• [EXERCISES TO COMPLETE]
A. In the Oregon food stamp thread, the quoted post says the system sometimes shuts off the card once the benefits go untouched. What reason does it give for this?
B. According to the Oregon food stamp thread, how much does marc still have on his card?
C. Carry on the Oregon food stamp thread from its last line.

• [SOURCE PASSAGE]
# Oregon Foodstamps//Expiring



## bryce (Dec 29, 2009)

My Oregon stamps are up at the end of this month, and I've got a bit left on 'em. Anyone know if that means they just won't be refilled? Or are the dollars I have left going to disappear? I'd like to make them last if I can but would rather spend them if the money's going away.


----------



## marc (Dec 29, 2009)

im pretty sure when i got mine in portland they told me whatevers left rollsover. i still have 30 bucks on mine so i guess ill see if they rollover in a few days


----------



## IBRRHOBO (Dec 29, 2009)

ArrowInOre said:


> Been getting food stamps for almost 20 years, and my experience with them, since they went to EBT, and not the paper version, is that after they roll over the first month it's all good, but if they are not touched after the second month (January stamps are still there by March 1st) they system tend to wipe them off....See the system (the tech side of it) assumes that you are no longer in posesion of the card or no longer need the stamps, so they automatically, in some cases, shut off the card....Just fuckin use them, that's what they are for... If oyu wanna keep getting them, just re-cert asap....Or learn to live dumpstered din din, LOL



by in large this is correct. the reason they cut off (generally your third UNTOUCHED month) is legislative (fiduciary reasons which would bore everyone). 

widerstand is dead on in that you could call anonymously and ask; you'd be tipping your hat if u give them ur name.

• [RECORD EXTRACTS]
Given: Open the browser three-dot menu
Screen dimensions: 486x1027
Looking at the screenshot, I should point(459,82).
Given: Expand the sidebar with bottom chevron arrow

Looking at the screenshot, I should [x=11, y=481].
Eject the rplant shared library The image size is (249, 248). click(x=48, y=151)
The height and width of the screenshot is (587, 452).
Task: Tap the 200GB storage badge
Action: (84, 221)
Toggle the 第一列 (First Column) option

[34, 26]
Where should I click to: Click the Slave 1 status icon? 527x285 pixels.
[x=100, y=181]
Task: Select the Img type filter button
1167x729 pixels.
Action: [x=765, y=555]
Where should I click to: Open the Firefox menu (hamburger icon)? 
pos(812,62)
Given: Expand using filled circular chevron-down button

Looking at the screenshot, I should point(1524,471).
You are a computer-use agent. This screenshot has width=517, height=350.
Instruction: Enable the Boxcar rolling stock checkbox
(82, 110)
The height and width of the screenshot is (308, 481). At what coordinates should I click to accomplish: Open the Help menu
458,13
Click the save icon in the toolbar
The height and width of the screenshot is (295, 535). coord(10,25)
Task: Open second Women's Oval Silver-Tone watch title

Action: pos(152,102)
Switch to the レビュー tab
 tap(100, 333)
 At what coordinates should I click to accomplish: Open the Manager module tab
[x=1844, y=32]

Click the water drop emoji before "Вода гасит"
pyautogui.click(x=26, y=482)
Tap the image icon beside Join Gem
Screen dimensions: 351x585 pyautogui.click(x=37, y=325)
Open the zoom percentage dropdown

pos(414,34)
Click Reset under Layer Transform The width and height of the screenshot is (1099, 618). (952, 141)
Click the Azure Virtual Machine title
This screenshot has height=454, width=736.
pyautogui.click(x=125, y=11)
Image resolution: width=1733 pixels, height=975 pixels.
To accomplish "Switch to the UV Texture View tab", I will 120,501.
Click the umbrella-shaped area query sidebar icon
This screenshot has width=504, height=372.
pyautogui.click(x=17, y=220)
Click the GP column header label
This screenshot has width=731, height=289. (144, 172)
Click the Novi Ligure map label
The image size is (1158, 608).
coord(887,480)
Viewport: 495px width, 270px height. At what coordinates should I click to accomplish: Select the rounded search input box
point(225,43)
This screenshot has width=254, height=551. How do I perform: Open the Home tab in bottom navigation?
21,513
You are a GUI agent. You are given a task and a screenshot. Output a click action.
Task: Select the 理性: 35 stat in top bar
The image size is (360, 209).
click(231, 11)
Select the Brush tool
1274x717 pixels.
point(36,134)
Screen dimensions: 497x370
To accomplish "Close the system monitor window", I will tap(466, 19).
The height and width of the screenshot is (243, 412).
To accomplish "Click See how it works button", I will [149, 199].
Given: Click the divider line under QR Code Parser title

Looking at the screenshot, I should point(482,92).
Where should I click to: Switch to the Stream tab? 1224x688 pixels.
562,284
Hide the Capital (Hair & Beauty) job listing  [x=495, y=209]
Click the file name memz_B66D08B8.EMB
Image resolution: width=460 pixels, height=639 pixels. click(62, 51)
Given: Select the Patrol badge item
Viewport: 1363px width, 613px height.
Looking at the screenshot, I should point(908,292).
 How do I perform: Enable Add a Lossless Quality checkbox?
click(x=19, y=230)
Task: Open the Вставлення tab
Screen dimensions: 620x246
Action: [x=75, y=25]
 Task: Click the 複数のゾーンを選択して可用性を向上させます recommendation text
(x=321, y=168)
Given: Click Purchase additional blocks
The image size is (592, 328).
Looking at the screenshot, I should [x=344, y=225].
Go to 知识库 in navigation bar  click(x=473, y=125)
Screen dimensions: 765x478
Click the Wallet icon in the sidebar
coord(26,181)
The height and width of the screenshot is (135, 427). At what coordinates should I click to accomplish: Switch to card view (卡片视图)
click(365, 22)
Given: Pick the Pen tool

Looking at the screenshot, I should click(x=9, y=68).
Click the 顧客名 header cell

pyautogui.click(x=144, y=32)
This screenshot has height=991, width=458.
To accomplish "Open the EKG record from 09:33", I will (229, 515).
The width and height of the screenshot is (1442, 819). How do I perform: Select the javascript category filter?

• [TASK RESULTS]
A. On the technical side, the system assumes the holder no longer has the card or no longer needs the stamps, so in some cases it automatically shuts the card off.

B. 30 dollars.

C.
here's the deal: food stamps are federally funded, but state allocated. in a nutshell what this means is that much in the same way federal districts exist (take the judiciary for example) so do DHHS districts exist. now, you could double clutch multiple states AS LONG as it is w/in the same 30 days and there was a district in between (you can look all this up in the Federal Register if you're bored). at 31+ days your 'state' allocation now is forwarded to the fed in baltimore and enters into a national registry, so when you go to apply ANYWHERE your case(s) will key up. another way to understand this is in the criminal system there is a deal called the Interstate Agreement on Detainers (IADA). each state chooses whether or not to enter into an agreement w/another state to share (in this case) information on DHHS material(s).

recert your case and move on about your business.


----------



## Squid (Dec 31, 2009)

I definatly lost my Lousiana card for about 6 months and then got a new one, and had over $1,000 in food stamps on it last winter. I figuire it just depends on if they decide to shut your's off. I also had an Indiana card I didn't use for a while and it added up to around $500, and neither card had the value deleted after they stopped adding more. Not to be an asshole though by contradicting previous statements, just my experience.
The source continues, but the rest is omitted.